Harry Clarke

Once Upon a Canvas: Exploring Fairy Tale Illustrations from 1870-1942



Harry Clarke (1889-1931)
Harry Clarke was born in Dublin, Ireland in 1889. He drew his influences from the Art Noveau movement, which reached its heyday in Europe and the United States during his childhood and teenage years, as well as the Art Deco movement that flourished in Europe and beyond in the years after World War I. Following in the footsteps of his father, a famous stained glass artist and craftsman, he attended Dublin Art School and moved to London after graduation in 1914, where he began illustrating books. Some of the more famous of these books include: Fairy Tales by Hans Christian Andersen (1916), Tales of Mystery and Imagination by Edgar Allen Poe (1923), Fairy Tales of Perrault by Charles Perrault (1922), and Goethe’s Faust (1926), the last of which contained illustrations of Clarke’s that are now thought to be a precursor to the psychedelic imagery of the 1960s.
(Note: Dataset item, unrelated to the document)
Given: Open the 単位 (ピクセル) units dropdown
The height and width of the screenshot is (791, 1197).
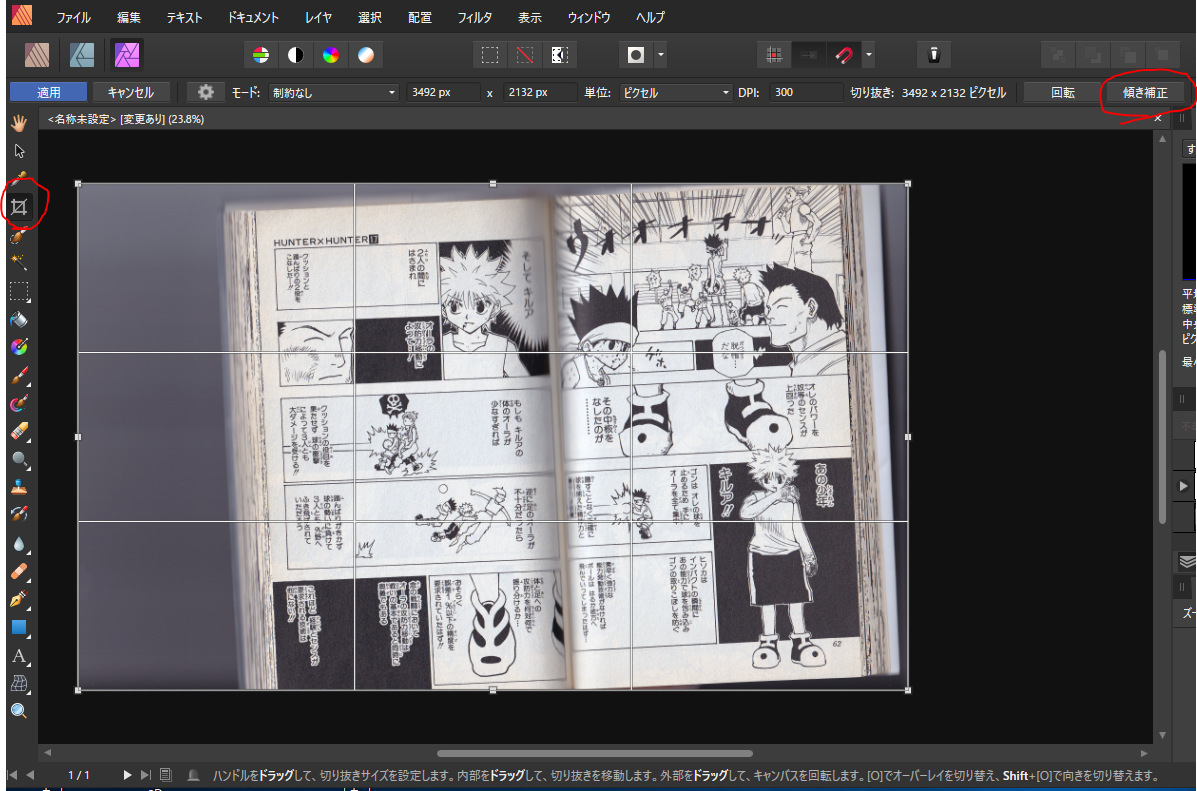Looking at the screenshot, I should point(674,92).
However, his primary medium remained stained glass, and his work in that area had a good deal of influence on his work as an illustrator; such an influence mainly manifested itself through use of heavy lines in his black and white illustrations. After his father’s death in 1921, Clarke moved back to Dublin to take over the family studio along with his brother, Walter, and together they produced over 130 windows. Clarke suffered from ill health throughout his life, and died of tuberculosis in Switzerland in 1931.